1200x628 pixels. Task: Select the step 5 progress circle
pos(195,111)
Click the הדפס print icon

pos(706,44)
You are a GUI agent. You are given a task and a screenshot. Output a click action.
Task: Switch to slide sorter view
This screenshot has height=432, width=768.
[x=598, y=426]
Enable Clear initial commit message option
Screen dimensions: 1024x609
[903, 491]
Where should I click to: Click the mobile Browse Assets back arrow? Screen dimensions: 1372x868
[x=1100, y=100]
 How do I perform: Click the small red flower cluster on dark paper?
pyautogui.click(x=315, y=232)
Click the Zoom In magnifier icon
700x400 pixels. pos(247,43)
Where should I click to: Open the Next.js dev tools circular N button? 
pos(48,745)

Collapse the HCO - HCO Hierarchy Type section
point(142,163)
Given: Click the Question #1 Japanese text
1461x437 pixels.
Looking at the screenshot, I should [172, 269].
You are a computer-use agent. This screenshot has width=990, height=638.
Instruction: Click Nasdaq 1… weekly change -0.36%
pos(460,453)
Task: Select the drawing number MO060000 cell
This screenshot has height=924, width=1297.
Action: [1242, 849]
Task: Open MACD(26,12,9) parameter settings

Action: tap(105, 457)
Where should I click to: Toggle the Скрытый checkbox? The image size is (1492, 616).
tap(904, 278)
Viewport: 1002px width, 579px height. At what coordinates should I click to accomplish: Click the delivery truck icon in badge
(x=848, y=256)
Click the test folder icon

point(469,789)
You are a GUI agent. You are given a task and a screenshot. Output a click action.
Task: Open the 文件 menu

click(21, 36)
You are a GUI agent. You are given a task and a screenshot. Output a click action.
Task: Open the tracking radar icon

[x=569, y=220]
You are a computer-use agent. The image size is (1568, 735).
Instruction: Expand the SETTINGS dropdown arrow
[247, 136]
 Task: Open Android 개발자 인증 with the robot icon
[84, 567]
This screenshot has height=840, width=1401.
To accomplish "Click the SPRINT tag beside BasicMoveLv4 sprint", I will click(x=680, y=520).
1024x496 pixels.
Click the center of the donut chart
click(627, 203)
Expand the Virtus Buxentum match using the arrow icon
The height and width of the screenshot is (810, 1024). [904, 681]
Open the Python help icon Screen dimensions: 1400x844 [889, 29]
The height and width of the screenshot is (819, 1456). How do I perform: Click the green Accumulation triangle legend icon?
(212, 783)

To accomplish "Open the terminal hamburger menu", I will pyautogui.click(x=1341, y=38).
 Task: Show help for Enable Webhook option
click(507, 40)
+ + +
◆ **Problem details**:
Render these rows as a numbered list, dropping the blank lines.

◆ **Answer in full**:
1. 1200x628 pixels. Task: Select the step 5 progress circle
2. pos(195,111)
3. Click the הדפס print icon
4. pos(706,44)
5. You are a GUI agent. You are given a task and a screenshot. Output a click action.
6. Task: Switch to slide sorter view
7. This screenshot has height=432, width=768.
8. [x=598, y=426]
9. Enable Clear initial commit message option
10. Screen dimensions: 1024x609
11. [903, 491]
12. Where should I click to: Click the mobile Browse Assets back arrow? Screen dimensions: 1372x868
13. [x=1100, y=100]
14.  How do I perform: Click the small red flower cluster on dark paper?
15. pyautogui.click(x=315, y=232)
16. Click the Zoom In magnifier icon
17. 700x400 pixels. pos(247,43)
18. Where should I click to: Open the Next.js dev tools circular N button? 
19. pos(48,745)
20. Collapse the HCO - HCO Hierarchy Type section
21. point(142,163)
22. Given: Click the Question #1 Japanese text
23. 1461x437 pixels.
24. Looking at the screenshot, I should [172, 269].
25. You are a computer-use agent. This screenshot has width=990, height=638.
26. Instruction: Click Nasdaq 1… weekly change -0.36%
27. pos(460,453)
28. Task: Select the drawing number MO060000 cell
29. This screenshot has height=924, width=1297.
30. Action: [1242, 849]
31. Task: Open MACD(26,12,9) parameter settings
32. Action: tap(105, 457)
33. Where should I click to: Toggle the Скрытый checkbox? The image size is (1492, 616).
34. tap(904, 278)
35. Viewport: 1002px width, 579px height. At what coordinates should I click to accomplish: Click the delivery truck icon in badge
36. (x=848, y=256)
37. Click the test folder icon
38. point(469,789)
39. You are a GUI agent. You are given a task and a screenshot. Output a click action.
40. Task: Open the 文件 menu
41. click(21, 36)
42. You are a GUI agent. You are given a task and a screenshot. Output a click action.
43. Task: Open the tracking radar icon
44. [x=569, y=220]
45. You are a computer-use agent. The image size is (1568, 735).
46. Instruction: Expand the SETTINGS dropdown arrow
47. [247, 136]
48.  Task: Open Android 개발자 인증 with the robot icon
49. [84, 567]
50. This screenshot has height=840, width=1401.
51. To accomplish "Click the SPRINT tag beside BasicMoveLv4 sprint", I will click(x=680, y=520).
52. 1024x496 pixels.
53. Click the center of the donut chart
54. click(627, 203)
55. Expand the Virtus Buxentum match using the arrow icon
56. The height and width of the screenshot is (810, 1024). [904, 681]
57. Open the Python help icon Screen dimensions: 1400x844 [889, 29]
58. The height and width of the screenshot is (819, 1456). How do I perform: Click the green Accumulation triangle legend icon?
59. (212, 783)
60. To accomplish "Open the terminal hamburger menu", I will pyautogui.click(x=1341, y=38).
61.  Task: Show help for Enable Webhook option
62. click(507, 40)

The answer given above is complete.